Avant de décéder prématurément à 43 ans, le chef bulgare Emil Tchakarov eut le temps, entre 1986 et sa mort en 1991, d’enregistrer pour Sony les titres les plus connus de l’opéra russe : Une vie pour le tsar, Boris Godounov, Khovanchtchina, Le Prince Igor, Eugène Onéguine et La Dame de pique (seul Rimski-Korsakov manquait à l’appel). Un principe commun à ces intégrales : la présence de l’Orchestre du festival de Sofia, que le chef venait lui-même de fonder.

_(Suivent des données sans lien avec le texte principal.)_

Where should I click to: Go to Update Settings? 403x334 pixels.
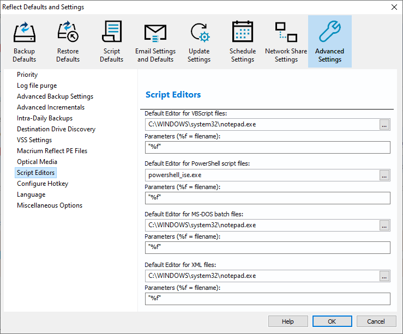pos(199,41)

Quant aux chanteurs, sans exclure les artistes « internationaux », comme Chris Merritt, en Sobinine, ou Nicolai Gedda en Lenski, il s’agissait surtout de solistes bulgares, tantôt très médiatiques, comme Anna Tomowa-Sintow en Tatiana, Nicolaï Ghiaurov et Nicola Ghiuselev pour Borodine et Moussorgski, tantôt beaucoup moins connus hors de leurs frontières nationales.
La Dame de Pique semble avoir été choisi pour inaugurer les rééditions, aucune autre de ces intégrales n’ayant jusqu’ici été rééditée depuis leur parution dans les années 1990. Etait-ce le meilleur choix ? Rien n’est moins sûr.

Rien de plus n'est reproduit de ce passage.